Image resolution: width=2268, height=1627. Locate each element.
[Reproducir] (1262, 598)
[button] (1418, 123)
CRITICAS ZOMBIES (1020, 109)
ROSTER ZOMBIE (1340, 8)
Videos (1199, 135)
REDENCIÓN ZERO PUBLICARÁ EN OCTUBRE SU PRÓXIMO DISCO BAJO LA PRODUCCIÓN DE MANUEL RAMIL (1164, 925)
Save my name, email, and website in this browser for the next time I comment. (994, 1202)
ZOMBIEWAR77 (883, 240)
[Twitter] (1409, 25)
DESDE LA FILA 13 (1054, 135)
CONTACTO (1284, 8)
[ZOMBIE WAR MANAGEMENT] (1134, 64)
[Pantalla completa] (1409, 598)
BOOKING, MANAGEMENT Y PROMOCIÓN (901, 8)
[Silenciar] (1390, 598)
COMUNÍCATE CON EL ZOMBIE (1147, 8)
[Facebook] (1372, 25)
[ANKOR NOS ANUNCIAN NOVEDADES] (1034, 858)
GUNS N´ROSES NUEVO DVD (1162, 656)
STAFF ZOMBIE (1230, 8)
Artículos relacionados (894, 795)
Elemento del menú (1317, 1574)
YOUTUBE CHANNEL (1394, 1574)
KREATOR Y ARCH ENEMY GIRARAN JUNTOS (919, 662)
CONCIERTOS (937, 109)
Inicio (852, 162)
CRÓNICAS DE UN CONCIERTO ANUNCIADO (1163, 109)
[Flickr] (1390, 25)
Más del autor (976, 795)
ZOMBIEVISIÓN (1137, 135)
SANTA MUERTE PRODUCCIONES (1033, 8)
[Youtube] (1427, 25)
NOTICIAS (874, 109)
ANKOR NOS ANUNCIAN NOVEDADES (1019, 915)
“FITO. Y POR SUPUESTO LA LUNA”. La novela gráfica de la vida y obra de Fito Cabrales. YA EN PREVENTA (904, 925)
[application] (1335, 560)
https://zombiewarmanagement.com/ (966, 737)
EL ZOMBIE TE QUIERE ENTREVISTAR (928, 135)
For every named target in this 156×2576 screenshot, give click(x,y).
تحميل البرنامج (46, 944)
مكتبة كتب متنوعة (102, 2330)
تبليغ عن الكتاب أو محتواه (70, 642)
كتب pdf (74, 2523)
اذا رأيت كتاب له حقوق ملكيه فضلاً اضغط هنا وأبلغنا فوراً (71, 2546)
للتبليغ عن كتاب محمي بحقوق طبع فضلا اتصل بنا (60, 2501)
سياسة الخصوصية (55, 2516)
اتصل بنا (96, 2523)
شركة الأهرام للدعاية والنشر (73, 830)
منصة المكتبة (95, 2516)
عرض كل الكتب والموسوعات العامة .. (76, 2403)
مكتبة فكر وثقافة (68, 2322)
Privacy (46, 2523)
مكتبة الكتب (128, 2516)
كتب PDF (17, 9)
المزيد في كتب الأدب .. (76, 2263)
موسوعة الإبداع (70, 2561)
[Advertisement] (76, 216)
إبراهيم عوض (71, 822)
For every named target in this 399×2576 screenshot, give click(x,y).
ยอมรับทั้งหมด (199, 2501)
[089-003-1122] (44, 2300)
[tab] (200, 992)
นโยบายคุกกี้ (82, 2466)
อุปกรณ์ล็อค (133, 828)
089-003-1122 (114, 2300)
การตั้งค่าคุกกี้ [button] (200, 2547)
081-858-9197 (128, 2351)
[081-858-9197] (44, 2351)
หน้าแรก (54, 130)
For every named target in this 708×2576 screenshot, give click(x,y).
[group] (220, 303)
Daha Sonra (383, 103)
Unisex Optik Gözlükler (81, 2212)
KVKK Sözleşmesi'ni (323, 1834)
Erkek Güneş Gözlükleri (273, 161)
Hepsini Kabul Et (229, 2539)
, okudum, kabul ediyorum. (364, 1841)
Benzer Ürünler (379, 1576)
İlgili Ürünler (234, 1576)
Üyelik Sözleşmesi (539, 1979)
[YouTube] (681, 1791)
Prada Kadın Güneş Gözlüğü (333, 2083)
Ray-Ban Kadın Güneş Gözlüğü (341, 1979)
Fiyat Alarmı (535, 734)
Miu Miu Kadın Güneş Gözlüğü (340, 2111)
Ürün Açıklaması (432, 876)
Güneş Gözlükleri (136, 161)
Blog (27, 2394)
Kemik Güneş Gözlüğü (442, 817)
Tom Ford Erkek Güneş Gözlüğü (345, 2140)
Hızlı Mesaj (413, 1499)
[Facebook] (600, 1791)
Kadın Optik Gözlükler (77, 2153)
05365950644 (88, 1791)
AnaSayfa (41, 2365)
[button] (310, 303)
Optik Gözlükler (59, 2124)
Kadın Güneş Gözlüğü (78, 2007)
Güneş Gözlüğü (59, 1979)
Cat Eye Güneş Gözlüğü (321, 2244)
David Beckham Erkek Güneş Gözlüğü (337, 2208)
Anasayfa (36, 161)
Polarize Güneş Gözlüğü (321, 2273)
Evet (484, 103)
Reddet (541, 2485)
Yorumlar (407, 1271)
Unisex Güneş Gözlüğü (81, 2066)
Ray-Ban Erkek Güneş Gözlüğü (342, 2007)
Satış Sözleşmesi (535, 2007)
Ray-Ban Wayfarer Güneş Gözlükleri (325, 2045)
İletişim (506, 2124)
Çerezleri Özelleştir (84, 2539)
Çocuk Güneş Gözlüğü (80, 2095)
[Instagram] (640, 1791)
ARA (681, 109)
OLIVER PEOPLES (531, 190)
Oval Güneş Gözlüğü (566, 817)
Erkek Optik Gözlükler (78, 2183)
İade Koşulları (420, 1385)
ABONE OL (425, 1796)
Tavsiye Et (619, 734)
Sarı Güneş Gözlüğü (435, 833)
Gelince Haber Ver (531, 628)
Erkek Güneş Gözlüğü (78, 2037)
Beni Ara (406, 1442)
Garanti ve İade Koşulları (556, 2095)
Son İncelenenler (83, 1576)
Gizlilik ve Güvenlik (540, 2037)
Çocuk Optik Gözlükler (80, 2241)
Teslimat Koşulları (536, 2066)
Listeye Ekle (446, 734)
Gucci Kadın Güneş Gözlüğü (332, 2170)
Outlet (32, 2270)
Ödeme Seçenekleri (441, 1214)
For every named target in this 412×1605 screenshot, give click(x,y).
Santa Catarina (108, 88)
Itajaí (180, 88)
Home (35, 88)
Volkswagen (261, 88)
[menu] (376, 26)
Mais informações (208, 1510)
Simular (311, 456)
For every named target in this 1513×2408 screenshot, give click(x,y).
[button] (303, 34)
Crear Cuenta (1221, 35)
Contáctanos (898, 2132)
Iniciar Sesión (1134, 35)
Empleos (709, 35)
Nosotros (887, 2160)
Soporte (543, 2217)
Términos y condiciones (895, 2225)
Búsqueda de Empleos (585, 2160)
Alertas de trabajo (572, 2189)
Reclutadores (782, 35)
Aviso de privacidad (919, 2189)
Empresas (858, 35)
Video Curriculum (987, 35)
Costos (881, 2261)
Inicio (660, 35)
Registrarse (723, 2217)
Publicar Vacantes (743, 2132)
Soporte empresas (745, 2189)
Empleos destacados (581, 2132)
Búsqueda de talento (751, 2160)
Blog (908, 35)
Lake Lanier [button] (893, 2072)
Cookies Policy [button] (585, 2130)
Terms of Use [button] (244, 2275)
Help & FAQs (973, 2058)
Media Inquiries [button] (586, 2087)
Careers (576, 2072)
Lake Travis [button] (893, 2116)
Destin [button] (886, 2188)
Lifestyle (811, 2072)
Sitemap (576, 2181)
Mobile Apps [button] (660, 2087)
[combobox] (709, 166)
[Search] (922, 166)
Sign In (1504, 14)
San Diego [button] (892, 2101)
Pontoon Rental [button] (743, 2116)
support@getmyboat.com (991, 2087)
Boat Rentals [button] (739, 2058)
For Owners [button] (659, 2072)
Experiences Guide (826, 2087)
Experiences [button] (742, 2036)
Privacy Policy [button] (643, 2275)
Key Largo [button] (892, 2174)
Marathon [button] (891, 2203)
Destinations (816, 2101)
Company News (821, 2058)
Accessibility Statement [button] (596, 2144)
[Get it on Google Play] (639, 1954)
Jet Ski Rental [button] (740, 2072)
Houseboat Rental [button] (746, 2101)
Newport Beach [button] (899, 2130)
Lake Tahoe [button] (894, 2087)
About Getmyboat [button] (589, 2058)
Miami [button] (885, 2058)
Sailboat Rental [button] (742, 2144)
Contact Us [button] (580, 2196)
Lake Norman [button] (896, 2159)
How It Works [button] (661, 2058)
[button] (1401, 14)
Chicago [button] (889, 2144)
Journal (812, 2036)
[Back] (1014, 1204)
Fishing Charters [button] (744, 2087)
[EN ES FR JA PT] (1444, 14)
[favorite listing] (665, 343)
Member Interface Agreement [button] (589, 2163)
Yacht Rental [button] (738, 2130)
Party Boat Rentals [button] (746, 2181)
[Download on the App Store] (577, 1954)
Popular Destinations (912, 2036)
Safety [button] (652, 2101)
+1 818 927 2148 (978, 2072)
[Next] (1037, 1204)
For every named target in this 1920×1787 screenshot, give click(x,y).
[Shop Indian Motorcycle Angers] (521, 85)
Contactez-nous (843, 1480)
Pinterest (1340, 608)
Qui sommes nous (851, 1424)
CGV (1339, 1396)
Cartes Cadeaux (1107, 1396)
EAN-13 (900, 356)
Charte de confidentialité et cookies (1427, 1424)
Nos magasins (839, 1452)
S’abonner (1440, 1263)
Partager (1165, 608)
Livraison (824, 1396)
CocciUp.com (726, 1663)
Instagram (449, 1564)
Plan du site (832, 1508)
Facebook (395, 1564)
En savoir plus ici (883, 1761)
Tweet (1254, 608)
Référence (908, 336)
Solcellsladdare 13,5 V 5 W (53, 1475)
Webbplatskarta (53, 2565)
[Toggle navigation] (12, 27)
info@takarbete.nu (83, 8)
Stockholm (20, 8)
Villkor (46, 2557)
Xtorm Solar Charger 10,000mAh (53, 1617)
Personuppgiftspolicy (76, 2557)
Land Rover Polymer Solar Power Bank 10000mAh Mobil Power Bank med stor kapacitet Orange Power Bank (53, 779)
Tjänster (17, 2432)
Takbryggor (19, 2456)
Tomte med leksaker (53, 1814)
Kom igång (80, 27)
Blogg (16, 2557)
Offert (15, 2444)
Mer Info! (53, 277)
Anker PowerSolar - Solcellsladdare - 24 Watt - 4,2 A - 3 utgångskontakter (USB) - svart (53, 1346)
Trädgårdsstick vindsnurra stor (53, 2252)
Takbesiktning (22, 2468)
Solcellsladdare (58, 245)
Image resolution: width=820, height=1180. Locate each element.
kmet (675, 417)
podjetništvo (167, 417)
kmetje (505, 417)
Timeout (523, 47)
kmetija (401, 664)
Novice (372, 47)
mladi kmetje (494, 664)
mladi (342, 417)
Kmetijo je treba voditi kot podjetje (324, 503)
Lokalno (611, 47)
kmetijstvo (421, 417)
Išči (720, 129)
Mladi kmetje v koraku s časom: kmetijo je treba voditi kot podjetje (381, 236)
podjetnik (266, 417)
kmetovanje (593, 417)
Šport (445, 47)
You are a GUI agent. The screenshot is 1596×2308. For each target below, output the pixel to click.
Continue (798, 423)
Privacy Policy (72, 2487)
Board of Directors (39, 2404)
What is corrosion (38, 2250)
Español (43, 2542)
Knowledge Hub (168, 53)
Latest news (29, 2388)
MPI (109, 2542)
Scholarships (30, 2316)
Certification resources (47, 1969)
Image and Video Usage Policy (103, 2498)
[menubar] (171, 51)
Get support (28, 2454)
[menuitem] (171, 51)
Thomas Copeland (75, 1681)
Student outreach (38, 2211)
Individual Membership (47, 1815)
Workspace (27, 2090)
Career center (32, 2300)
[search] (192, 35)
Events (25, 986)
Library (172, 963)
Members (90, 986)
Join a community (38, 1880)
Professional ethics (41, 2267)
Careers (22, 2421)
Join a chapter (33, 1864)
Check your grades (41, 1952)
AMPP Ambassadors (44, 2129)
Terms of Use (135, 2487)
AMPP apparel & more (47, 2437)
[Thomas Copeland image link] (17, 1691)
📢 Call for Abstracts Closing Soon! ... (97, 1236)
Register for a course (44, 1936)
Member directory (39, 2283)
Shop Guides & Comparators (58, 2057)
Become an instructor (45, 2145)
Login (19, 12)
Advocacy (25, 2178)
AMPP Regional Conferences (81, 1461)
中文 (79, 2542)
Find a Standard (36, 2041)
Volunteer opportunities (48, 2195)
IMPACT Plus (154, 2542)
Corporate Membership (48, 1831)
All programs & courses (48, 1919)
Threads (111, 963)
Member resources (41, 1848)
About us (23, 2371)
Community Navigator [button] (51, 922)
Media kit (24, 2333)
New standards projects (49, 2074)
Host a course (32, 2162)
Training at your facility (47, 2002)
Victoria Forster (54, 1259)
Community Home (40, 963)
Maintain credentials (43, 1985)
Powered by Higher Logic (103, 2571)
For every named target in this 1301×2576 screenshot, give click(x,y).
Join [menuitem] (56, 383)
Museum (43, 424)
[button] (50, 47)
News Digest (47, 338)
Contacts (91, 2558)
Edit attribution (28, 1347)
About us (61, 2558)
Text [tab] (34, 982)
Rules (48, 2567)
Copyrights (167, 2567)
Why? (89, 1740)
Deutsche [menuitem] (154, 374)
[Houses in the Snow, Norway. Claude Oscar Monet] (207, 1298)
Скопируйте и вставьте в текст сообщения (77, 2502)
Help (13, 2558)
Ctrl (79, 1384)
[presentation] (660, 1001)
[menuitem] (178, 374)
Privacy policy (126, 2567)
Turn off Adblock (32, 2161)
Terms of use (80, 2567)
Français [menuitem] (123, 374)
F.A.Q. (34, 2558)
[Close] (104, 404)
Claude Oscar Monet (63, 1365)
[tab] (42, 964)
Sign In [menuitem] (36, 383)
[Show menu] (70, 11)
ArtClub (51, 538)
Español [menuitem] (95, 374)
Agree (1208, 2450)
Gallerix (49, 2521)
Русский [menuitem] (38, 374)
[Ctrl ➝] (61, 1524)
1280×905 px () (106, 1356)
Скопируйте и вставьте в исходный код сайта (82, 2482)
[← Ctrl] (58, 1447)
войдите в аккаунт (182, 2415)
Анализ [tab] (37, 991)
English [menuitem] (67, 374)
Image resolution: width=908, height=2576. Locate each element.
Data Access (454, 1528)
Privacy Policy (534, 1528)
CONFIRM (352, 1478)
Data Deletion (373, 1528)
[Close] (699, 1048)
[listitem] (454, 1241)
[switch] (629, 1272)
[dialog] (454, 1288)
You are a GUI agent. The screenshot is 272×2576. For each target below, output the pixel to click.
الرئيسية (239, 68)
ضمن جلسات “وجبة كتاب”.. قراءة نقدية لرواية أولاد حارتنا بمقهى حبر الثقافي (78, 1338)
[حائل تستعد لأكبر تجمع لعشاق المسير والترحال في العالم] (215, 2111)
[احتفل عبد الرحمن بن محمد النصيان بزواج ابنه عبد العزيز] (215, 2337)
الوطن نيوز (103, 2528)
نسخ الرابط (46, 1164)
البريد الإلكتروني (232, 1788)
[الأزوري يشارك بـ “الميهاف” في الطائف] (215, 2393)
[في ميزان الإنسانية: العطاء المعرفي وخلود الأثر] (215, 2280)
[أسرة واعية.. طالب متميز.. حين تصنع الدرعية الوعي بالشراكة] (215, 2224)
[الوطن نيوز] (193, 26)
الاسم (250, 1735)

= = = =

Aim of the exercise:
The output should be exactly the lines above from the line containing "Polarize Güneş Gözlüğü (321, 2273)" to the line containing "OLIVER PEOPLES (531, 190)", inclusive, with no other lines.

Answer to this exercise:
Polarize Güneş Gözlüğü (321, 2273)
Evet (484, 103)
Reddet (541, 2485)
Yorumlar (407, 1271)
Unisex Güneş Gözlüğü (81, 2066)
Ray-Ban Erkek Güneş Gözlüğü (342, 2007)
Satış Sözleşmesi (535, 2007)
Ray-Ban Wayfarer Güneş Gözlükleri (325, 2045)
İletişim (506, 2124)
Çerezleri Özelleştir (84, 2539)
Çocuk Güneş Gözlüğü (80, 2095)
[Instagram] (640, 1791)
ARA (681, 109)
OLIVER PEOPLES (531, 190)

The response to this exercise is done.